Next-generation informatics – the next step in effective process development

Next-generation informatics – the next step in effective process development

Process development groups face challenges on several fronts: quickly developing and transferring robust processes, constant optimization, cutting down on errors and saving time and money. But with research and development (R&D) spend in many parts of the world hitting a plateau, the pressure is on.

Teams must develop new products faster with less resources. The job of process development scientists is made trickier still when you consider the requirement for a blend of functionality – structured and unstructured data storage, analysis and traceability capabilities – not offered by traditional informatics solutions.

Is next-generation tech the answer?

The requirements of process development scientists are two-fold. They require the flexibility to make process changes and try new ideas, and the ability to capture and analyze complex data. Neither of these are supported effectively by manual processes. Development scientists are already leveraging automation technology to increase throughput and DOE software to plan efficient experiments. So why are many still using Excel and paper-based processes for documentation and analysis?
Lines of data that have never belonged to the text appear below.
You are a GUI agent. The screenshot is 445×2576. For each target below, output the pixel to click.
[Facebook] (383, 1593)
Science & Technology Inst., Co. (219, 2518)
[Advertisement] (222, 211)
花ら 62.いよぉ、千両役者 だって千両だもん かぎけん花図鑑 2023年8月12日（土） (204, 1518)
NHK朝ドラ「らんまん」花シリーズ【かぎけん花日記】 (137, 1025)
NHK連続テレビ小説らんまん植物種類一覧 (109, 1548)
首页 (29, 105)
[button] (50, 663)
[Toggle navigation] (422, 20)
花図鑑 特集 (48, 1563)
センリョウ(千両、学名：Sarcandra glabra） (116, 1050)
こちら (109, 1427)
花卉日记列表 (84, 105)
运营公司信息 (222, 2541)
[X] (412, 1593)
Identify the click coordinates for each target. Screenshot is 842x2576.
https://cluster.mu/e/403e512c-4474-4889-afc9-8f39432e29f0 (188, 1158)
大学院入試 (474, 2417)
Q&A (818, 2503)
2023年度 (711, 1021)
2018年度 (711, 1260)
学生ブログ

When systems exist that can efficiently capture and report on run data, integrate with existing instruments, and allow for ad hoc query and analysis, perhaps the barrier is cultural. It’s certainly a shift to move into a fully electronic environment. There are standard operating procedures to consider, as well as access within the labs. But the benefits of converting far outweigh the effort to get there. These move the user from a personal tool to a collaborative environment where runs can be compared and analyzed across groups, and material tracked across labs.

One size does not fit all

Depending on the stage of development you are in, your regulatory overhead and general lab culture, your needs for a data management system will vary from other scientists in the same space. This is where the flexibility and configurability of a system is crucial. While the overall workflow may be very similar – cell lines to bioreactors to protein purification to final formulation – the data and needs can vary significantly.

In all cases, traceability is key. When things go wrong, the ensuing investigations can take weeks of digging through notebooks, binders and files before an issue is resolved. This is especially difficult in a development environment where there is often a complex web of materials, solutions, cell lines, process intermediates and final products. Ultimately, automatically linking entities together in a system allows clear data insight when it is needed most. This saves weeks of valuable time searching for an issue recorded via manual processes – time which can be invested in re-running the experiment with the necessary changes made.

While everyone can benefit from streamlining their data management processes, there is no ‘one-size-fits-all’ solution. Different groups have different needs, which makes it vital to establish requirements and goals up front. What’s clear is that next-generation informatics – tailored to the end user – will be critical to the process development lab of the future.